大体、このアナロジーを訂正する必要はあるまいと思われる。勿論平成の御世では、気楽でいいと好きでフリーターをしている人もいるだろう。江戸時代だっていたのさ。宮使えは嫌だといってキメテイタのさ。
しかし、多数はそうではないだろう。
とにかく事務職の大部分までが派遣で、しかも就業人口の過半をしめるというのは異常であり不健全だ。それも一握りの御用組合員のハイレベルな生活を守るためというのは。
正常に戻すには正規雇用の賃金と役人の給与を大幅に下げるしかない。派遣制度で排他的な特権を守るのは、組合員たちの高収入を守るためだからね。明治維新で藩士、旗本の禄は廃止された。そしてわずかな証書が渡されたわけ。
これは明治維新がさけて通れなかった道、成功への道、日本再生のみちだったのだ。版籍奉還と連動していたわけだが、すばらしく成功した政策だった。
わたしは司馬遼太郎というのは胡散臭さしか感じないが、その一つの理由はこのように重大な変革に全然気がつかなかったことだ。
日本の賃金水準が適正レベルに下がれば、円高は解消、海外との経済摩擦も減る。東アジアや東南アジアからの羨視もなくなる。特に東アジアのいう「歴史、歴史」という非難の連呼は羨視の裏返しだよ。その証拠にバブルの前にはそんな騒ぎは一つもなかった。金持ちはけしからん、とは言いにくいからね。インパクトもなくて、言うほうが情けなくなるからだ。
大きな問題があるというのだろう。分かってますよ。猫も杓子もバカ高い住宅ローンを組んでいる。いわばそれが日本経済の虚飾のバックボーンになっているわけだ。だから賃金水準を下げたら日本版サブプライムローン問題が起こるという。

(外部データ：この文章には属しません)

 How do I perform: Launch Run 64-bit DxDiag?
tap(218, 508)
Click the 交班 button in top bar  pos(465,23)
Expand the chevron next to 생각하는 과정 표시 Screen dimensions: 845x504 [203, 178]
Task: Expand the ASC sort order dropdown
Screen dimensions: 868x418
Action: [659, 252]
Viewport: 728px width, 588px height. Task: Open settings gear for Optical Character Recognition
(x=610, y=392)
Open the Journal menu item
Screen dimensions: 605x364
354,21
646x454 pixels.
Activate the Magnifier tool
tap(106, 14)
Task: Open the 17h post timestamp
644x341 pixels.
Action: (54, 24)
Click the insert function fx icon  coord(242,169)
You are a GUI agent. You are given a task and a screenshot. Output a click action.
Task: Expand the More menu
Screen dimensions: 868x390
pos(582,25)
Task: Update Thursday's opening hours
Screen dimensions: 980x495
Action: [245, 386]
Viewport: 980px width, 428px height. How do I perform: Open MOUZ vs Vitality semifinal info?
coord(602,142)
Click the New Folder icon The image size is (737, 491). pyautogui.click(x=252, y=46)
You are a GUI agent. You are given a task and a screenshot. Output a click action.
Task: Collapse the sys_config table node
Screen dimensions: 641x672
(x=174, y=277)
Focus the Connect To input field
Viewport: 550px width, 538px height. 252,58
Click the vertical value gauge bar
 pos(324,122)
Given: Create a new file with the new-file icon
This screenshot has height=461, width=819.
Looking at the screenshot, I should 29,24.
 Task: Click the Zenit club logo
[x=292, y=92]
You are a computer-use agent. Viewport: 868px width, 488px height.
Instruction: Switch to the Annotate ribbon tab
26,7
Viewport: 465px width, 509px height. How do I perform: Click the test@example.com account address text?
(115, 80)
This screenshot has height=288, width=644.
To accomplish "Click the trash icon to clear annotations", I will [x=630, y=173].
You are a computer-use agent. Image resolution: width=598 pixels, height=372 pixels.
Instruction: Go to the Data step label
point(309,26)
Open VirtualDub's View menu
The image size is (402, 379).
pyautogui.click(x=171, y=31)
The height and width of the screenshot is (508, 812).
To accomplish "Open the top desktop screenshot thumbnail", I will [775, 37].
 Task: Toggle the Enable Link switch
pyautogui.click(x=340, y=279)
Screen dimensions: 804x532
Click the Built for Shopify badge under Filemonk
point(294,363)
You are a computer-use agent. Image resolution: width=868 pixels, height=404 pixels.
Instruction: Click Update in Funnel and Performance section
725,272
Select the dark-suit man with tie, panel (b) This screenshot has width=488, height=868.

分かってますよ。そこを乗り切る知恵をださなきゃならんのだ。
+ 今日土曜日の日経新聞に派遣や非正規雇用関係の記事がいくつかある。大機小機というコラムによると、非正規雇用者の総雇用に占める割合は33パーセントだそうだ。日経の別の記事によると(日雇い派遣原則禁止検討という記事だが)、非正規雇用というのはさらに細分化すると派遣、契約社員、パート・アルバイトとなるらしい。その比率がグラフにあるが大部分はパート・アルバイトだね。次が契約社員、一番少ないのが派遣だ。グラフのメモリではパーセントの数字は分からない。
パート・アルバイトはなんとなく分かるが、派遣と契約社員とはどう違うのかね。いちぶオーバ-ラップする概念のようにも見えるが。雇用契約が派遣会社と直になされているのが派遣かな。
ところで彼らの年金はどうなっているのかな。厚生年金で派遣会社が徴収を代行しているのか。国民保険なのか。派遣先の会社が代行することはないだろうがね。
派遣やアルバイトは頻繁に職を変わるのが常だろうし、いずれにせよ年金業務は国にとっても膨大な量になる。大変だろう。ただでさえ、記録がいい加減だ。非正規社員が増えたら年金業務はこれから幾何級数的に増えるだろう。それに耐えるだけのコンピュータがあるのかな。
終身雇用でその会社がすべての記録をもっていれば、年金の記録に間違いが起こることもあるまいが、非正規雇用が増えて、頻繁に職を変えたり、その間にブランク(失業期間)があったりすると対応できないんじゃないの。